= Activity =
Go through the data below and gather each line containing "prezentare".
== Records for this task
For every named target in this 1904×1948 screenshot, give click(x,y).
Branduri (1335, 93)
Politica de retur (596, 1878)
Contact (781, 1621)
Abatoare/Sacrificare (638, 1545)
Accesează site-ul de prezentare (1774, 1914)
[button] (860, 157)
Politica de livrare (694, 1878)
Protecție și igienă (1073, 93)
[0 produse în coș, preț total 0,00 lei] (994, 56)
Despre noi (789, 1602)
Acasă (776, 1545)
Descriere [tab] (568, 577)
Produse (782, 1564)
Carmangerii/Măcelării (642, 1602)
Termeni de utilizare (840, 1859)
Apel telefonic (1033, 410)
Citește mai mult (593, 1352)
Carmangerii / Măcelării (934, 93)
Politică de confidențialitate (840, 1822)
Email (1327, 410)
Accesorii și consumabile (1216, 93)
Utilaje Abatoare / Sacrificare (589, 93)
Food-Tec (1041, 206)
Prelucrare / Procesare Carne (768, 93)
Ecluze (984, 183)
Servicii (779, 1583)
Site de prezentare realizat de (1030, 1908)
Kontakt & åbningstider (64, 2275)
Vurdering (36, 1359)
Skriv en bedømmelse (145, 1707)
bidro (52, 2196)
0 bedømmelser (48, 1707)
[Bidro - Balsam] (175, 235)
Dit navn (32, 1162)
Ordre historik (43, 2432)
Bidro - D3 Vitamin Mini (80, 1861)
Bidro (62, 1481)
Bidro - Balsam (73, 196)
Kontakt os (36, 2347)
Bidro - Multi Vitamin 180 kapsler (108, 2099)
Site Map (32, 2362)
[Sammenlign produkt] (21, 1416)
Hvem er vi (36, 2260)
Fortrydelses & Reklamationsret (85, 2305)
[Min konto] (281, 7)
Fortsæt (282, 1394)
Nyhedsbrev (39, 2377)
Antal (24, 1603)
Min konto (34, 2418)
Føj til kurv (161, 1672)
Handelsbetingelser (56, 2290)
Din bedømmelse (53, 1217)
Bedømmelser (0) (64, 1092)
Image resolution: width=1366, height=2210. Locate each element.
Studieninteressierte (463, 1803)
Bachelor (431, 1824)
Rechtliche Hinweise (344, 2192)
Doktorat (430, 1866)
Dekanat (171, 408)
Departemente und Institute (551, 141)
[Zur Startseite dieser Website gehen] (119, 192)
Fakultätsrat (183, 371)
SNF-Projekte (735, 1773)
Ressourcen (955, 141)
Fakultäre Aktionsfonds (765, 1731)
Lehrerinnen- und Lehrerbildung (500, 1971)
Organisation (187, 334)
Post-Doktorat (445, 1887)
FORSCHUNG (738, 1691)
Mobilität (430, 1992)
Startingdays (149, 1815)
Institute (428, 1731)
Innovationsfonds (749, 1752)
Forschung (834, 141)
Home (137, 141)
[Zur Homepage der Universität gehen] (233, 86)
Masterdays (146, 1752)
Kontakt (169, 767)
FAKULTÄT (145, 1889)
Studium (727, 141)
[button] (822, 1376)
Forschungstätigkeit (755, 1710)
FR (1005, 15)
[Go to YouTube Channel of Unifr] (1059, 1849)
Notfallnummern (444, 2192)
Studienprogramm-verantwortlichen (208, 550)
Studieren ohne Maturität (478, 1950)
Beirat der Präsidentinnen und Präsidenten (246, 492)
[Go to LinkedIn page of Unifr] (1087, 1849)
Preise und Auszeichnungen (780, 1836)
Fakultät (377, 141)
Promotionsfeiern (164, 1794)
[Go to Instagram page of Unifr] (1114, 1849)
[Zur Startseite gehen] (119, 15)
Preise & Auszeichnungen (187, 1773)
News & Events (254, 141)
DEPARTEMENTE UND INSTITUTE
====
= Solved exercise =
Accesează site-ul de prezentare (1774, 1914)
Site de prezentare realizat de (1030, 1908)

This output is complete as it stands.